Post-Concussion Symptoms More Serious in Older People
Older patients recover from concussion more slowly than younger ones, according to new research.
Functional MR imaging (fMRI) showed different activation patterns during working memory (WM) performance tasks in younger and older patients, confirming the importance of age in the activation, modulation and allocation of WM processing resources after mild traumatic brain injury (MTBI), according to new Radiology research.
David Yen-Ting Chen, M.D., of the Brain and Consciousness Research Center in Taiwan, and colleagues assessed the recovery from concussion of 13 people age 21 to 30, and 13 older people, age 51-68. Group comparison and regression analysis were performed among post-concussion symptoms, neuropsychologic tests, and working memory activity in both groups.
In addition to showing different activation patterns during WM tasks in younger and older patients, the study also found:
Partial recovery of a decrease of post-concussion syndrome (PCS) symptoms associated with hyperactivation was observed in younger patients at six-week follow-up imaging, whereas persistent hypoactivation and no change in PCS symptoms were observed in older patients.

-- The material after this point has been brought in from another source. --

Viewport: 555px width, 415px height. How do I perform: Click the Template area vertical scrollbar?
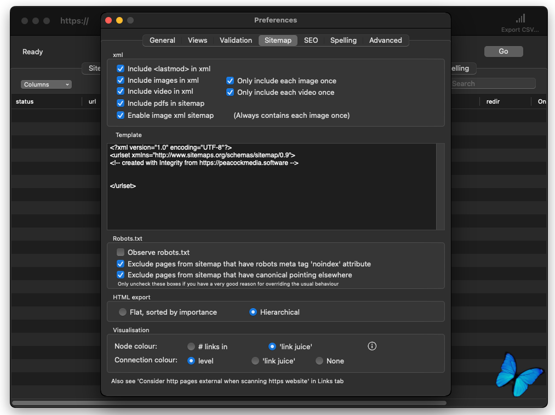coord(440,186)
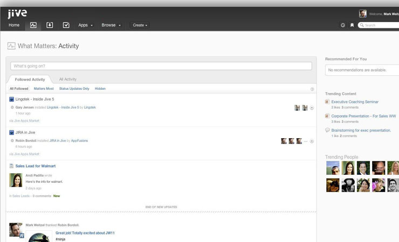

Increased activation in younger patients was associated with poorer task performance and more severe PCS symptoms; surprisingly, the latter may suggest that hyperactivation in younger patients with MTBI indicates more severe brain injury.
“Taken together, these findings provide evidence for differential neural plasticity across different ages, with potential prognostic and therapeutic implications,” the authors wrote.
The study was published in the journal Radiology.